--- Start The input ---

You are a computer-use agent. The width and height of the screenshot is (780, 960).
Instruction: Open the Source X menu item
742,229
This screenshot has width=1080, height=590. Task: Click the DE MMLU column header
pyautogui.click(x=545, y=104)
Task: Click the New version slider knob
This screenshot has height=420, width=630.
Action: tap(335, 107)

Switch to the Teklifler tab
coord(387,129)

--- End The input ---
--- Start The input ---

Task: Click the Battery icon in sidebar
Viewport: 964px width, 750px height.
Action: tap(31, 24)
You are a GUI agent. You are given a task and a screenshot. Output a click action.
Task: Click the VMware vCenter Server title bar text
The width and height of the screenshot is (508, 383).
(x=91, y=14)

--- End The input ---
--- Start The input ---

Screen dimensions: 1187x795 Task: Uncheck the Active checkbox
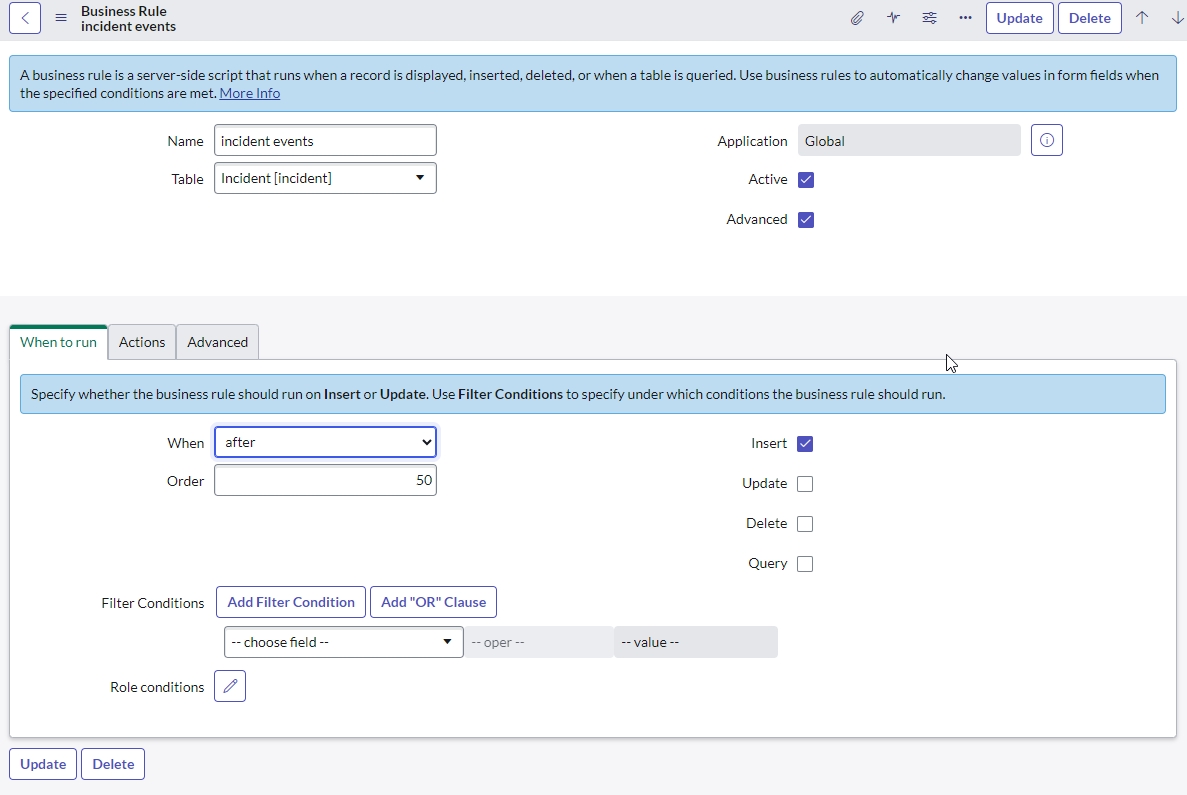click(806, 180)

--- End The input ---

Short problem: Retype the lines from the one containing "This screenshot has width=1080, height=590." through the one containing "coord(387,129)", inclusive, exactly as they appear in the records.

Finished answer:
This screenshot has width=1080, height=590. Task: Click the DE MMLU column header
pyautogui.click(x=545, y=104)
Task: Click the New version slider knob
This screenshot has height=420, width=630.
Action: tap(335, 107)

Switch to the Teklifler tab
coord(387,129)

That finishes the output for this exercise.